Златолист усадил девушку на скамью, а сам вышел. Появился один из меченых, принес стеклянные кубки с медом, уходя, недовольно покосился на Судиславу. От выпитого вина у нее слабо кружилась голова, тополя шумели сладостно. Где-то далеко на Аскольдовой могиле разгорались сторожевые костры. Клонило ко сну, но надо было решиться. Придвинув к себе кубок, Судислава непослушными пальцами достала спрятанный на груди глиняный пузырек, надкусила его, занесла руку… Негромкое рычание заставило ее вздрогнуть и осмотреться. В углу, ощетинив короткую шерсть, широко расставив лапы, стоял маленький злой волчонок, сверкал зелеными глазами-изумрудинками. Судислава пошевелилась, и волчонок зарычал громче, показал острые клыки. Оперлась рукой о стол, прохлада летней ночи ласково трогала горячие щеки. Шевелились на полу тени, узорные, как багдадские ковры.
Спины коснулась рука Златолиста, и Судислава ощутила ее неприятный холодок… Надо было что-то делать… надо было встать, ударить его, вскрикнуть так, чтобы затрепетала листва тополей, влить ему в уста смертельную жидкость, но руки отяжелели и не хотели слушаться.
– И жизнь, и смерть моя! – шептал на ухо Златолист. – Холодны мои руки, но горячи уста! Прижми к ним свои губы – кровавые лалы! Как хорошо любить! Любовь – смерть, любовь – забвение!
Дико стало на душе. Судиславы, слова его не были словами пьяного, от них веяло безумием.
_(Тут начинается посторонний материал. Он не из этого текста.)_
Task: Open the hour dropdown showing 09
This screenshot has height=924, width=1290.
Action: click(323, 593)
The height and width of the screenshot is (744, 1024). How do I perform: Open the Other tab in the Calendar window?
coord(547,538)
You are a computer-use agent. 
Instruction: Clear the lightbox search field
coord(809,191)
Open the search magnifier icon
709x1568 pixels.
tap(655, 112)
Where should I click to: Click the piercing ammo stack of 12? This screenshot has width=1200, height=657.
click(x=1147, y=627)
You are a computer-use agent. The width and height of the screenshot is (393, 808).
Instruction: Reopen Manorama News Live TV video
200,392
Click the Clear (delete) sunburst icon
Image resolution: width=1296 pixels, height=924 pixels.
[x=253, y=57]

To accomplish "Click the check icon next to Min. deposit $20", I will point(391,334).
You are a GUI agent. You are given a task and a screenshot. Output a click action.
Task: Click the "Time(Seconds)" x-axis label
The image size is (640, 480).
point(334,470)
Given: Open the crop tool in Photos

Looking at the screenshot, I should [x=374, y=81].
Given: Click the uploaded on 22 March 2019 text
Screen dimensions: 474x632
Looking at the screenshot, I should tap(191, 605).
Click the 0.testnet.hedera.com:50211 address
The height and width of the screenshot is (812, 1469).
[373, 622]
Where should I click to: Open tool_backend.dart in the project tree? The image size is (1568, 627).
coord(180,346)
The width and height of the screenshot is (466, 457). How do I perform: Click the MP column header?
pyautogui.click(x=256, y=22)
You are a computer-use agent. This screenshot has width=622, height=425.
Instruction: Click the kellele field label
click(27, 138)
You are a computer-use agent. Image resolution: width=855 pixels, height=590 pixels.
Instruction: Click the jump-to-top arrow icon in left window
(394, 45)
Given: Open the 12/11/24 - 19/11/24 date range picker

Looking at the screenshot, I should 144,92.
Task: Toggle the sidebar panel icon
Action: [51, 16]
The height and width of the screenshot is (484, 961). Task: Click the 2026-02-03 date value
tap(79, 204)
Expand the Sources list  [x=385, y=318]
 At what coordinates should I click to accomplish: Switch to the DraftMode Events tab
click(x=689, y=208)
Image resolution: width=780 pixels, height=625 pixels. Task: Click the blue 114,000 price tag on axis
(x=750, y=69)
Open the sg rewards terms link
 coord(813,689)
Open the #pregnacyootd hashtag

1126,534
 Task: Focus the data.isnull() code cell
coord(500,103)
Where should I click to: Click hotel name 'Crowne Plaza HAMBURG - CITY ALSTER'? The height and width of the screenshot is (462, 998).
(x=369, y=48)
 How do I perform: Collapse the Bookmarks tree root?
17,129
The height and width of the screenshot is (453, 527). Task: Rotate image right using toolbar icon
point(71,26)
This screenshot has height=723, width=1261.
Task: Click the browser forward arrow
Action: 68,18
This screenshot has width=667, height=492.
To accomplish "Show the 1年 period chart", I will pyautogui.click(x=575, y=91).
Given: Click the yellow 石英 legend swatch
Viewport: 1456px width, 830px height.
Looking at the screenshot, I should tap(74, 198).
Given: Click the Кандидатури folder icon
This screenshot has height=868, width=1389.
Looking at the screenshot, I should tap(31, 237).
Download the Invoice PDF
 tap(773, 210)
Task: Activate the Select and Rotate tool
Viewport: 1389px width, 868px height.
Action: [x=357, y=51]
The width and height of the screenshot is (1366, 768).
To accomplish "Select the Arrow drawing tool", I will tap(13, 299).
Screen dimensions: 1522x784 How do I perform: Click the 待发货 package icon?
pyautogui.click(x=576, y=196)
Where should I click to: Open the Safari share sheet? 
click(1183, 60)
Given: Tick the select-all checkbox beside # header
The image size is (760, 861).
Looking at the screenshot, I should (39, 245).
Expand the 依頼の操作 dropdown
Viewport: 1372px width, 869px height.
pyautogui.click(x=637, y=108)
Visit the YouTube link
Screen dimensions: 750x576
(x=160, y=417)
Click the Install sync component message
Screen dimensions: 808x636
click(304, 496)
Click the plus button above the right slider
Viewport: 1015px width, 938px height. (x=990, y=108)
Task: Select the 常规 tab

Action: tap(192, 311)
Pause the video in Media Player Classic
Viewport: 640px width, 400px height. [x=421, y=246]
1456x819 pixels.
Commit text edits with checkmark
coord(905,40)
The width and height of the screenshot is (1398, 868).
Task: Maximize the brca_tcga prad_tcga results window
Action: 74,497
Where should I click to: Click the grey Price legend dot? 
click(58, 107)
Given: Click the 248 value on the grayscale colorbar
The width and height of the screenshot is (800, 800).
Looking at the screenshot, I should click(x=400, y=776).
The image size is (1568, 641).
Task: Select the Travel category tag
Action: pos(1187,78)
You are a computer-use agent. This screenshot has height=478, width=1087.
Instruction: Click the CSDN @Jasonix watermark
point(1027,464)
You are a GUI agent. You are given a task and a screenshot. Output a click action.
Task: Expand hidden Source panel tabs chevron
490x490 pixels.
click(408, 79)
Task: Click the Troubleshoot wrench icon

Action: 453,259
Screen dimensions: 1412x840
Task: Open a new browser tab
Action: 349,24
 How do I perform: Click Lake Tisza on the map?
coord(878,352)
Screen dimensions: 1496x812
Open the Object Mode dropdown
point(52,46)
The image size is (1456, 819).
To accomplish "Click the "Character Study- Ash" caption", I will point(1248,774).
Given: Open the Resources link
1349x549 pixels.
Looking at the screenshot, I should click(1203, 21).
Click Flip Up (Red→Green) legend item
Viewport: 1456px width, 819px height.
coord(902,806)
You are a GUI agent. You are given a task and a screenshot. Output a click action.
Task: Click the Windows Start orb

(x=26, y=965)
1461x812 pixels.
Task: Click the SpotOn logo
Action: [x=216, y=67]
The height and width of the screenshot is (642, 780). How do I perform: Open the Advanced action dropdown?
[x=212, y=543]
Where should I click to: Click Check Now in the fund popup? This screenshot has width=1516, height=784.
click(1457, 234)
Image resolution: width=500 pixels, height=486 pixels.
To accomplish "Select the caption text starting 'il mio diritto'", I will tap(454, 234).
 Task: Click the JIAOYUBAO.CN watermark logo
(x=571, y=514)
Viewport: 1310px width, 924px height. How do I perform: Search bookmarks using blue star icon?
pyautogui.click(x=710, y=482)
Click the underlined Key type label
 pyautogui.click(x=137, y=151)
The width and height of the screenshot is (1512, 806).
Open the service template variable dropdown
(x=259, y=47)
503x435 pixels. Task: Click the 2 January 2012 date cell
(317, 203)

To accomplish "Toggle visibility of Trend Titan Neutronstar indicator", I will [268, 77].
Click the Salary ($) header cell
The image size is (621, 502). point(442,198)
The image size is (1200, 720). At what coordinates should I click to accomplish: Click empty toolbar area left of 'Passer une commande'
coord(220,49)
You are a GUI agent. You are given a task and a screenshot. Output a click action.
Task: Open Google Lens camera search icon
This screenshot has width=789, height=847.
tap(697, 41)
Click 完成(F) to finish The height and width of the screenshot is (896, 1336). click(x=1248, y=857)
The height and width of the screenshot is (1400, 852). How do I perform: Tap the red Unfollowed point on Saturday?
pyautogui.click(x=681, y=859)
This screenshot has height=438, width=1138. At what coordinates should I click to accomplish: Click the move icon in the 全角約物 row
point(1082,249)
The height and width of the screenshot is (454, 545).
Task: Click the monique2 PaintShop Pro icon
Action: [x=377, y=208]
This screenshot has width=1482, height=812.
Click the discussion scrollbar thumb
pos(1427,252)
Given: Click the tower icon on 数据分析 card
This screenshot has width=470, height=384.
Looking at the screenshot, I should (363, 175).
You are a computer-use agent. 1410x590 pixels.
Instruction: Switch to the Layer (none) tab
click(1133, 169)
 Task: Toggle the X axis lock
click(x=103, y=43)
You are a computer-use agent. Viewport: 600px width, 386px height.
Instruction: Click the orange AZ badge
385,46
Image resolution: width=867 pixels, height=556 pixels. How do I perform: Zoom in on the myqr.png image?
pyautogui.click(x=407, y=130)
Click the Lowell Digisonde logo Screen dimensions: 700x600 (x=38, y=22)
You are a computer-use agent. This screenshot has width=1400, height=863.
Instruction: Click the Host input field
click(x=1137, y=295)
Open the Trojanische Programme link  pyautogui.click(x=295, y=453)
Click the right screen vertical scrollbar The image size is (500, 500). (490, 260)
Он покрыл поцелуями ее лицо; ледяные пальцы жгли спину.
– Пусть сгинет все, пусть упадут священные дубы, пусть Днепр потечет вспять и печенеги придут в Киев… Тогда станут свободными древлянские города! А Киев будет уничтожен, сгорит дотла, пепел его смоют дожди…
Отпрянула в ужасе девушка, уронила глиняный пузырек, и растеклось по полу его содержимое.
– Кто ты? – подняла в исступлении руки.
– Я?.. Я – никто! Я – как осенний лист, гонимый ветром…
К лужице на полу подошел взъерошенный волчонок, наклонив голову в одну, потом в другую сторону, лизнул…
Вдавилась грудь Судиславы, хрустнули кисти рук…
Взвизгнул глупый волчонок, мельницей закрутился у ног, ловя вытянувшийся палкою хвост, взвыл в смертельной судороге и неловко упал на бок, положив остренькую мордочку на сапог Златолиста.
Стало тихо в покоях. В окно впрыгивали тополиные листочки, живые, пахучие. Только глаз волчонка стал мутным, как изумруд, вынутый из огня. Лицо Златолиста в гладком причесе волос перекосил страх.
– Эй, кто-нибудь, люди!.. Взять колдунью, бросить в поруб… Скорее бросьте, пока не улизнула…
Он дрожал всем телом – высокий, нескладный. С треском растворилась дверь, вбежали меченые.
– Что, князь, что?..
– Хватайте ее, в поруб!
Меченый шрамом вцепился в волосы Судиславы. Она видела широко раскрытые, безумные глаза Златолиста, слышала его шепот:
– Смерть, смертушка… она ходит за мной, ходит не отстает, наступает на пятки, хрычовка, баба-Яга!.. Нет, не верю! Ничего нет там… ни мрака, ни света, ни страдания, ничего. Все прах, прах!..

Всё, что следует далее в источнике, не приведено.